Your instructions
Multiply every coordinate in the answers by 0.65 and round each result to a whole number, with halves rounding up. Then reproduce the lines from the one with "Pick the chair below the small square table" through the end of the records, both ends included, with requests kept and pictures left out.

Records of text and element pointing
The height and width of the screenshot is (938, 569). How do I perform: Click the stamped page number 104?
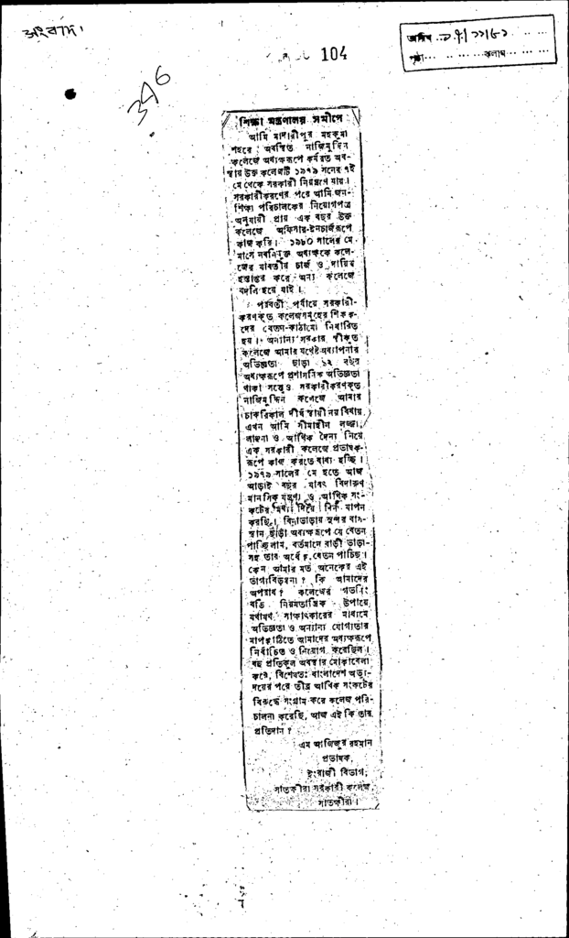333,55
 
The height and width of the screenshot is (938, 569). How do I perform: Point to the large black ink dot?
70,93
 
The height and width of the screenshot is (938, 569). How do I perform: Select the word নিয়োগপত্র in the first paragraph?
320,207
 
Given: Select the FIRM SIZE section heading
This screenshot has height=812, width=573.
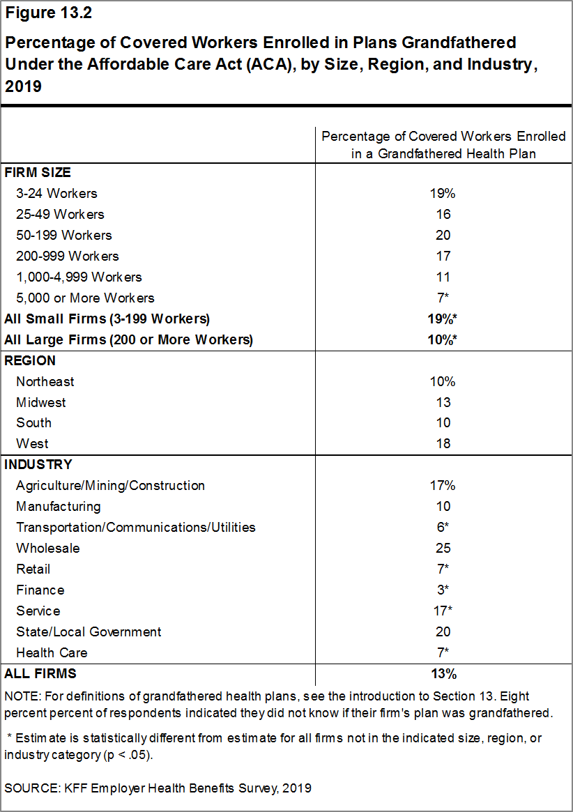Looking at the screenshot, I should [38, 172].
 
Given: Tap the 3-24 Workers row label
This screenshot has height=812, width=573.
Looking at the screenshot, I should [56, 193].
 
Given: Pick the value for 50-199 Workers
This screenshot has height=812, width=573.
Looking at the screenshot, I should [443, 235].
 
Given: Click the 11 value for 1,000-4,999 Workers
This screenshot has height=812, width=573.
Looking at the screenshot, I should [443, 277].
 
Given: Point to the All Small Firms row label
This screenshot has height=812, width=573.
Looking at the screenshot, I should [107, 319].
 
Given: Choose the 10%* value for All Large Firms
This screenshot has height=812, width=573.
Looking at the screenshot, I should [443, 339].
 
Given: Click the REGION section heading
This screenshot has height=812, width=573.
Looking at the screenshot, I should [30, 360].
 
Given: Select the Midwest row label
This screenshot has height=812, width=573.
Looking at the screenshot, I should [41, 402].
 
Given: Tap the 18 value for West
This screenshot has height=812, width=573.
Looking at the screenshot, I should [443, 443].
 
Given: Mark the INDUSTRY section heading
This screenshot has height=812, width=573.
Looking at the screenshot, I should [38, 464].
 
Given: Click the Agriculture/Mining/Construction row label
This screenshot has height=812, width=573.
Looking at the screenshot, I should [110, 485].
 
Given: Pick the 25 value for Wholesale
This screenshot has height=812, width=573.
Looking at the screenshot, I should [443, 548].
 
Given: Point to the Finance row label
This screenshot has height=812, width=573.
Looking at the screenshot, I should [40, 590].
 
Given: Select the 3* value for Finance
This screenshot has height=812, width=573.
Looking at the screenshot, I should [443, 590].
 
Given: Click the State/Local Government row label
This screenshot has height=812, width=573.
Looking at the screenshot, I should [89, 631].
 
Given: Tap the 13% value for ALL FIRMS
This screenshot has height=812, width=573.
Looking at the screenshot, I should [443, 673].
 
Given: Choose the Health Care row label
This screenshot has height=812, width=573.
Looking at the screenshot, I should [52, 652].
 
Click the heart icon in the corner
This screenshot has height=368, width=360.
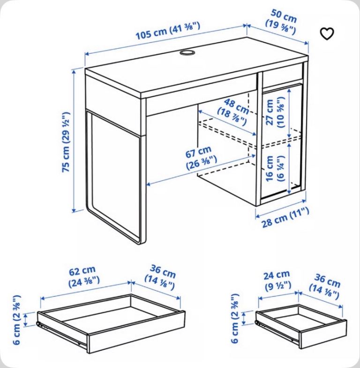[327, 34]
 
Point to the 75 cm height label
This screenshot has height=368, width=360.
[66, 142]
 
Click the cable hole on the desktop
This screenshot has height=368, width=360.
[188, 53]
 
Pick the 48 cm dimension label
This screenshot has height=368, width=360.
[233, 112]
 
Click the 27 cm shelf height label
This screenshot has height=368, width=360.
[275, 112]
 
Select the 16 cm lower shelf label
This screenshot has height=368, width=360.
[275, 168]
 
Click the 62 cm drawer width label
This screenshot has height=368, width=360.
[83, 277]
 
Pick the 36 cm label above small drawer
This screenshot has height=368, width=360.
[325, 286]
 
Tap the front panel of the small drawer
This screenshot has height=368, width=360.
[323, 334]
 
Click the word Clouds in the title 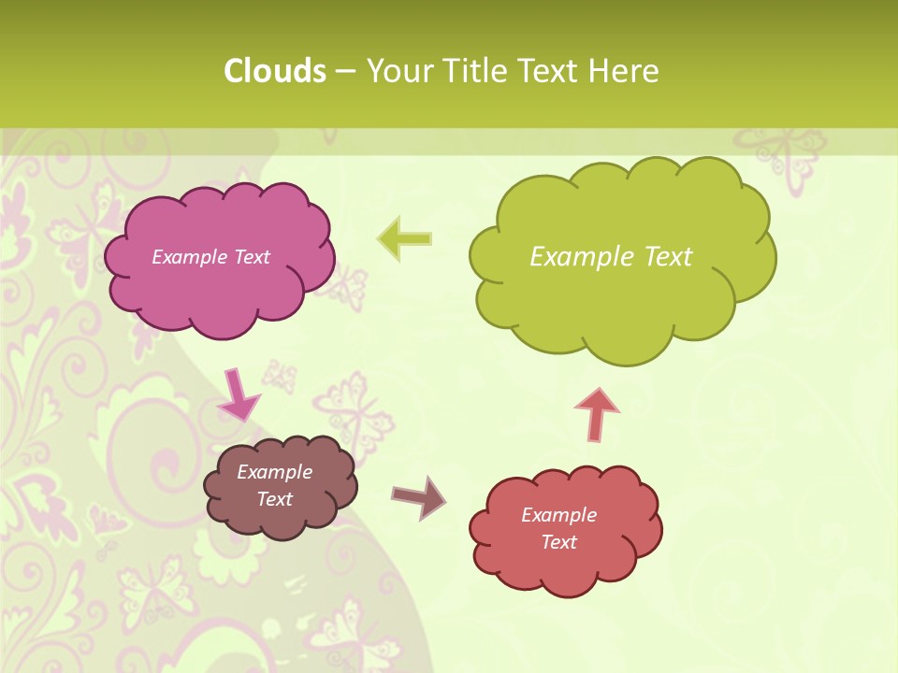point(275,71)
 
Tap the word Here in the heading point(624,71)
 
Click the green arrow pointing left point(405,238)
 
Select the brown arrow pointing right point(418,497)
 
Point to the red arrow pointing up point(597,414)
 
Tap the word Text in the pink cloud point(250,257)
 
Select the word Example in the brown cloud point(274,472)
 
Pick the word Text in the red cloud point(558,542)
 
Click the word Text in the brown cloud point(274,499)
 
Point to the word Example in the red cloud point(558,515)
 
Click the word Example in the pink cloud point(189,257)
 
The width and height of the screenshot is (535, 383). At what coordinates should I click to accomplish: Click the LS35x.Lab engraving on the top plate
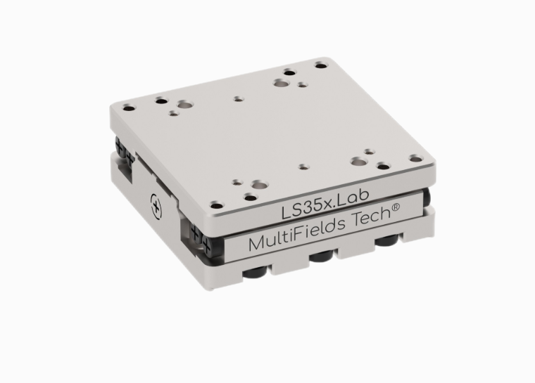[325, 204]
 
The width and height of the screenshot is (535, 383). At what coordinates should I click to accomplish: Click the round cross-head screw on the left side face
[156, 206]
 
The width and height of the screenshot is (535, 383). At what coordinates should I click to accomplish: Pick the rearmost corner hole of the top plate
[321, 65]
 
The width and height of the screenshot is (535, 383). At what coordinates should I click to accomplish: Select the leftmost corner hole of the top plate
[129, 108]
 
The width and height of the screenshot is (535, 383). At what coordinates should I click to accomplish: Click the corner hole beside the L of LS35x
[216, 205]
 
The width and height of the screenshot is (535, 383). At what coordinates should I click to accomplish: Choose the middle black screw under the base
[322, 257]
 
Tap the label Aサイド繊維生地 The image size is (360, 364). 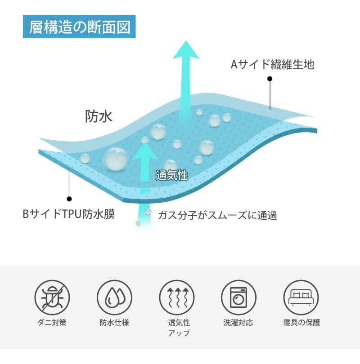click(272, 65)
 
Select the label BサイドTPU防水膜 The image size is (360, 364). click(69, 214)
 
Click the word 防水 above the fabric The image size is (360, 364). click(99, 116)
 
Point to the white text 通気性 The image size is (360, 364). click(171, 175)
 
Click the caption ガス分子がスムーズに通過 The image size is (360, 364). click(217, 215)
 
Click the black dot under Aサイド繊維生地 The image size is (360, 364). click(270, 79)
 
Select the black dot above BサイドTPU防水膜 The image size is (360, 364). click(69, 198)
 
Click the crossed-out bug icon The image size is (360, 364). click(52, 297)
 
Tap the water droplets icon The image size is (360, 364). click(114, 297)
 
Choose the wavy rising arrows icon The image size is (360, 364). click(176, 297)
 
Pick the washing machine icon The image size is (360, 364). click(238, 297)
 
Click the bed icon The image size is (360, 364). click(301, 297)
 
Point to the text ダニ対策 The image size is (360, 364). click(52, 323)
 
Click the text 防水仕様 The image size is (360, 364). click(114, 323)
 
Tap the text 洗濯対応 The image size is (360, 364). click(238, 323)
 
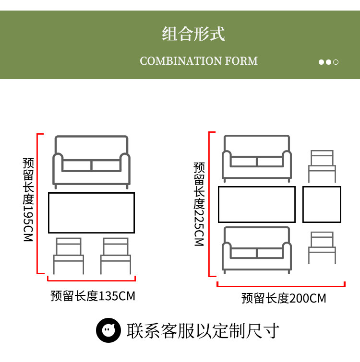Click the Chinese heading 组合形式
point(193,35)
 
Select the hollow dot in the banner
point(336,62)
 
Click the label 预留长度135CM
point(93,296)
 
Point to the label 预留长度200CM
point(283,299)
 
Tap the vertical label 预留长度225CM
point(199,204)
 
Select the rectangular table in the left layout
point(91,213)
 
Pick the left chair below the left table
point(68,256)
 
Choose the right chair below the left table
point(115,256)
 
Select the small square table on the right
point(322,204)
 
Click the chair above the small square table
point(322,166)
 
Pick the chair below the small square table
point(322,247)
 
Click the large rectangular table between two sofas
point(256,204)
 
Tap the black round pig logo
point(108,330)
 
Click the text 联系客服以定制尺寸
point(203,331)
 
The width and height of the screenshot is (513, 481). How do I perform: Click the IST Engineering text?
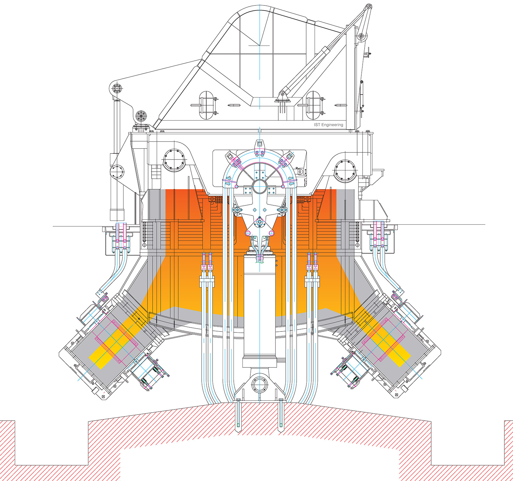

Right answer
Pick the chair below the small square table
point(209,161)
 
Click the large rectangular table between two sofas
point(166,133)
 
Tap the black round pig logo
point(70,215)
 
Click the text 联系客服以定制尺寸
point(132,215)
 
The width and height of the screenshot is (513, 481). How do I perform: Click the IST Engineering text?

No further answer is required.